8.4. Termination of the Contract, however arising, shall not affect or prejudice the accrued rights of the parties as at termination or the continuation of any provision expressly stated to survive, or implicitly surviving, termination.

 

9. Waiver
9.1. A waiver of any right under the Contract is only effective if it is in writing and it applies only to the party to whom the waiver is addressed and the circumstances for which it is given. Unless specifically provided otherwise, rights arising under the Contract are cumulative and do not exclude rights provided by law.

 

10. Entire agreement
10.1. Each of the parties acknowledges and agrees that in entering into the Contract, it does not rely on any statement, representation (whether innocent or negligent), assurance or warranty (Representation) (whether in writing or not) of any person (whether party to this agreement or not) other than as expressly set out in the Contract.

10.2. Each party agrees that the only rights and remedies available to it arising out of or in connection with a Representation shall be for breach of contract as expressly provided in the Contract.

10.3. Nothing in this clause shall limit or exclude any liability for fraud.

 

11. Assignment
11.1. The Client shall not, without the prior written consent of Black Sheep Social, assign, transfer, charge, sub-contract or deal in any other manner with all or any of its rights or obligations under the Contract.

11.2. Black Sheep Social may at any time assign, transfer, charge, sub-contract or deal in any other manner with all or any of its rights or obligations under the Contract.

 

12. Notices
12.1. Any notice under the Contract shall be in writing and shall be delivered by email, fax or sent by pre-paid post or recorded delivery post to the other party at its Address as set out in the Contract form, or such other address as may have been notified by that party for such purposes, or sent by fax to the other party’s fax number or email as set out in the Contract.

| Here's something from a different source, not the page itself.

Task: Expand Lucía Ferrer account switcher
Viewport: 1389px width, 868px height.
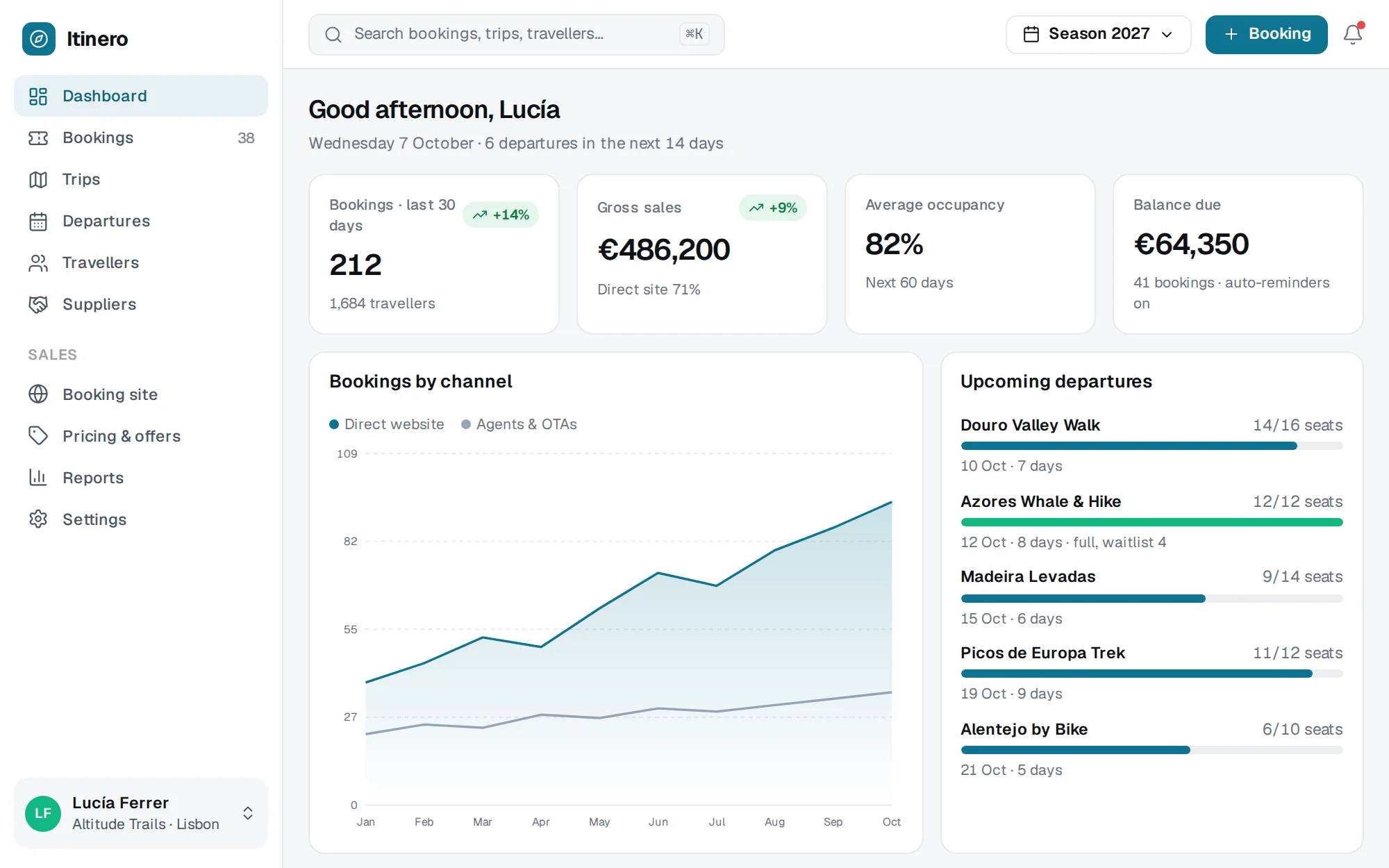Action: [141, 813]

12.2. A notice delivered by hand shall be deemed to have been received when delivered (or if delivery is not during business hours, at 9.00 am on the first business day following delivery). A correctly addressed notice sent by pre-paid post or recorded delivery post shall be deemed to have been received at the time at which it would have been delivered in the normal course of post. A notice sent by fax shall be deemed to have been received at the time of transmission (as shown by the timed printout obtained by the sender).

 

13. Governing law and jurisdiction
13.1. The Contract and any disputes or claims arising out of or in connection with it or its subject matter or formation (including without limitation non-contractual disputes or claims) are governed by and construed in accordance with the law of Ireland.

 

14. Publicity
14.1. You hereby consent to inclusion of your name and logo in client lists that may be published as part of Black Sheep Social’s marketing and promotional efforts, whether online or in print.

 

15. Independent contractor
15.1. Nothing contained herein or any document executed in connection herewith, shall be construed to create an employer-employee partnership or joint venture relationship between the Client and Black Sheep Social. Black Sheep Social is an independent Contractor and not an employee of the Client or any of its subsidiaries or affiliates. The consideration set forth herein shall be the sole consideration due for the services rendered. It is understood that the Client will not withhold any amounts for payment of taxes from the compensation of Contractor hereunder. Contractor will not represent to be or hold themselves out as an employee of the Client and Contractor acknowledges that he/she shall not have the right or entitlement in or to any of the pension, retirement or other benefit programs now or hereafter available to regular employees. Any and all sums subject to deductions, if any, required to be withheld and/or paid under any applicable state, federal or municipal laws or union or professional guild regulations shall be Contractor’s sole responsibility and Contractor shall indemnify and hold the Client harmless from any and all damages, claims and expenses arising out of or resulting from any claims asserted by any taxing authority as a result of or in connection with said payments.